Ero fermo ad un semaforo quando mi trovai ad osservare questo avvenimento.Lui uno dei tanti Lustrabotas (lustrascarpe) che si possono incontrare lungo i marciapiedi di La Paz, lei una piccola bambina desiderosa di far brillare le sue scarpette.

Solitamente i lustrascarpe sono uomini senza volto, indossano un passamontagna per nascondere un’identità che li renderebbe vulnerabili perché considerati gli ultimi nella società boliviana, perennemente sottomessi.

Lui invece vive la sua condizione a volto scoperto, mostrando i segni del tempo scolpiti sul viso.

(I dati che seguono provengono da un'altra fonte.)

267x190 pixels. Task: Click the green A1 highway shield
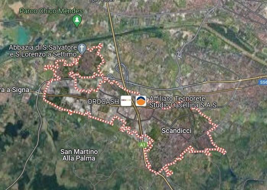click(143, 145)

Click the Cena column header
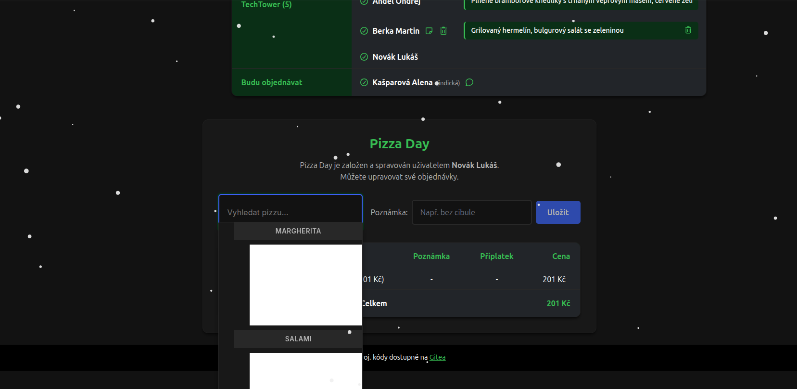click(x=561, y=256)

Le sue mani sono ruvide testimoni di freddi subiti da chissà quanti inverni, che a 4000 metri non risparmiano proprio nessuno.
Il suo lavoro è veloce e preciso, non importa se la piccola cliente non supera i 6 anni di età, lui è li chinato a fare del proprio meglio affinché quelle scarpette brillino.
A lavoro finito, si poggia sul muro e mostra un sorriso paterno, il più bel sorriso di sempre. Lui, il volto di un’umanità che non si arrende, che decide di lottare contro il pregiudizio di chi molto spesso è cliente abituale, decide di farlo senza indossare una maschera, perché forse è lui il primo che non deve ghettizzarsi e umiliarsi di fronte all’ignoranza.
Forse sarà una delle poche occasioni che avrà di guardare negli occhi la sua cliente, questa volta non si dovrà sforzare di osservarla dal basso verso l’alto. Questa volta uno sguardo tra pari.
Ed io mi sento quasi privilegiato nel vivere questo quadro in movimento.

Che tutti noi possiamo sempre avere il coraggio di porci alla stessa altezza del nostro interlocutore e la forza di inginocchiarci se lui non ci può guardare negli occhi.